Panic Attack, Image Courtesy of Graur Codrin, FreeDigitalPhotos.net
A panic attack occurs when the body’s natural fight-or-flight mechanism gets triggered in response to nonthreatening situations.
Throughout most of our history, the fight-or-flight response helped us survive by mobilizing us to escape from predators, aggressive humans, or dangers posed by the environment. However, in the modern world, the majority of threats are psychological rather than physical, so people with an effective fight-or-flight response may suffer from attacks of panic that are no longer useful for survival. The following are some common triggers for panic attacks.
Imagining Threatening Situations
When you imagine some terrible, catastrophic event, your body will often respond as though the event is actually happening, generating the fight-or-flight response as a false alarm. When you have a panic attack, your body experiences a surge of adrenaline that would normally be put to good use – fighting or escaping. In an actual life-or-death situation, you’d be far too busy to notice all the nasty sensations associated with the adrenaline surge. However, when you must simply stay still and behave as though nothing is happening, you’ll notice all sorts of unpleasant symptoms, and worrying about them tends to magnify the fear.
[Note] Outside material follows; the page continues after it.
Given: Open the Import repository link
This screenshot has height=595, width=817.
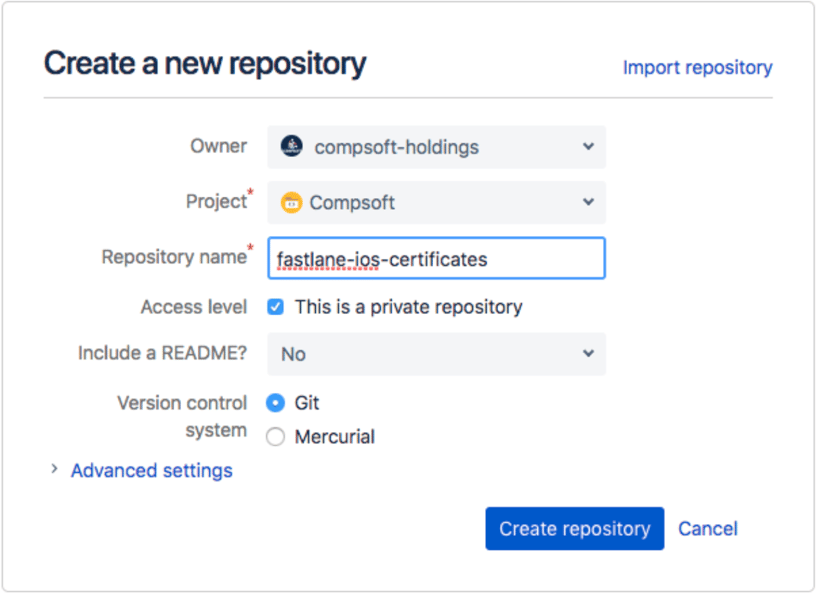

Because the fight-or-flight response is adrenaline-fueled, cardio exercise is a highly effective treatment for panic attacks. Working out enables the body to do what it desperately wants to do – run, jump, swim, or otherwise move rapidly to escape a perceived danger. Unfortunately, some people find the heart rate increase during cardio exercise frightening, but if they push through this fear, they find relief on the other side (there are a few medical conditions that preclude cardio exercise – although it’s great for the majority of panic sufferers, check with your doctor beforehand to be on the safe side).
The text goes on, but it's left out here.